This is the source code used for the paper "Enhancing Transformer-based Models’ Natural Language Understanding based on Word Importance Investigation (under revision)." The source code is composed of a fine-tuning model based on the WI-projected layer and a WI validation part.
For fine-tuning, these are the modification of run_glue.py, run_squad.py, and run_swag.py from transformer version 4.20.1. For model, these are the modification of modeling_bert.py, modeling_electra.py, and modeling_roberta.py from transformer version 4.20.1.
- Copy each modeling_"model".py file to the corresponding model directory within the transformer library.
- Run the run_"task".py file.
- After the preprocessing process is done, please enter 3 for wandb option.

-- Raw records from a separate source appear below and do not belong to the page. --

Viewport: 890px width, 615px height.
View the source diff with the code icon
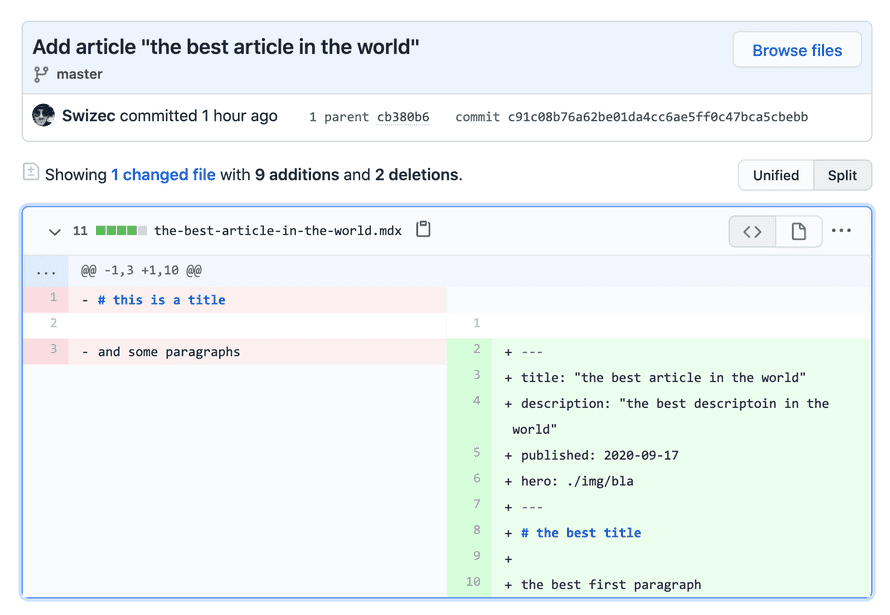[751, 231]
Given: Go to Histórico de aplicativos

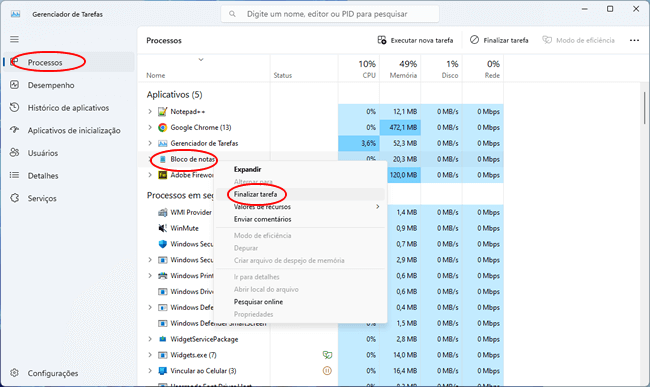Looking at the screenshot, I should point(68,108).
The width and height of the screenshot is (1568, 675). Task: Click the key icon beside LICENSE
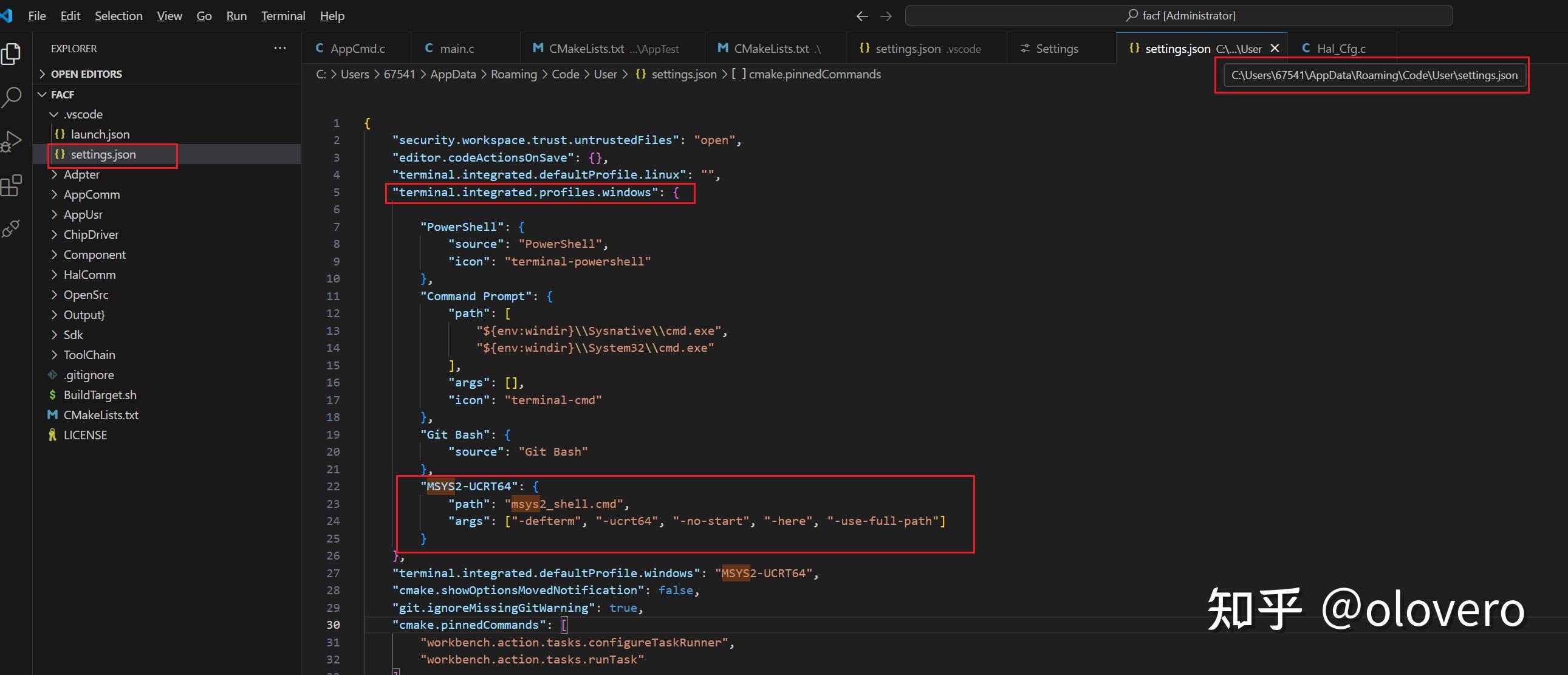click(x=52, y=434)
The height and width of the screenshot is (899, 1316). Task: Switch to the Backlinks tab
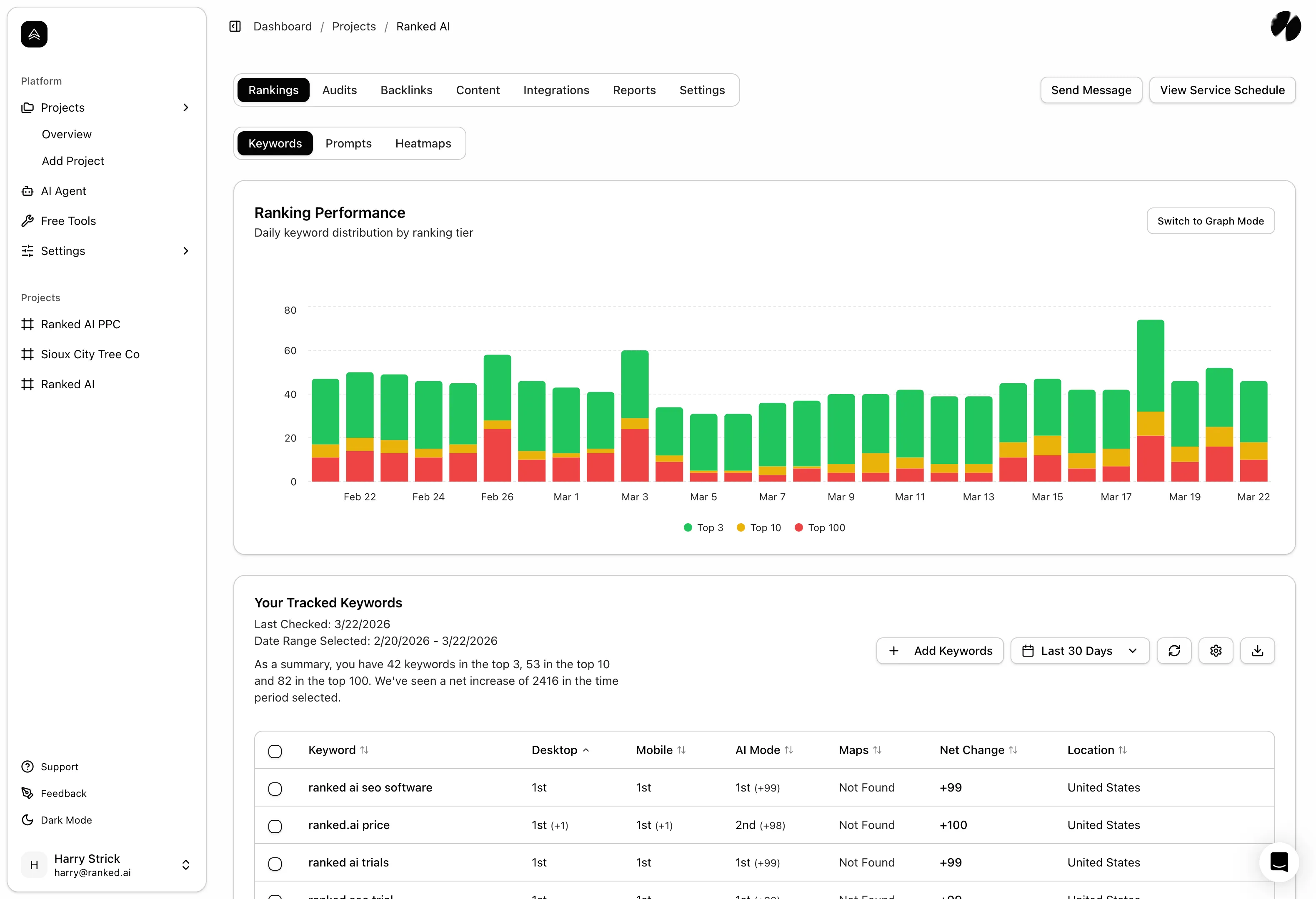point(406,90)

- "bert-base-uncased": BERT
- "roberta-base": RoBERTa
- "google/electra-base-discriminator": ELECTRA
- 1: basic TFIDF
- 2: TFIDF w/ norm 1
- 3: TFIDF w/ norm 2
- run_glue.py
- Following the instructions below.
- python glue.py --model_name_or_path "model_name" --tokenizer_name "model_name" --no_use_fast --task_name "task_name" --do_train --do_eval --output_dir "your_path" --max_seq_length 128 --per_gpu_train_batch_size 32 --num_train_epochs 3 --use_wi "choose_metric"
- run_squad.py
- Following the instructions below.
- python run_squad.py --model_name_or_path "model_name" --tokenizer_name "model_name" --do_train --do_eval --output_dir "your_path" --per_gpu_train_batch_size 32 --num_train_epochs 3 --dataset_name squad --use_wi "choose_metric"
- run_swag.py
- Following the instructions below.
- python run_swag.py --model_name_or_path "model_name" --tokenizer_name "model_name" --no_use_fast_tokenizer --do_train --do_eval --output_dir "your_path" --max_seq_length 128 --per_gpu_train_batch_size 16 --num_train_epochs 3 --pad_to_max_length True --use_wi "choose_metric"
[jiant] (https://github.com/nyu-mll/jiant).
[instruct-eval] (https://github.com/declare-lab/instruct-eval).
- Perform WI validation on the target dataset, randomly select 2000 sentences, and generate the dataset by choosing positions of tokens with inter-token dependencies as well as positions of tokens without inter-token dependencies.
- Requires preprocessed data from the respective downstream task.
- Based on the extracted sentences and relationships between tokens within the sentences, extract attention values from those tokens. Then, compare the performance of dependency relationship prediction.
- Requires the trained model and its configuration.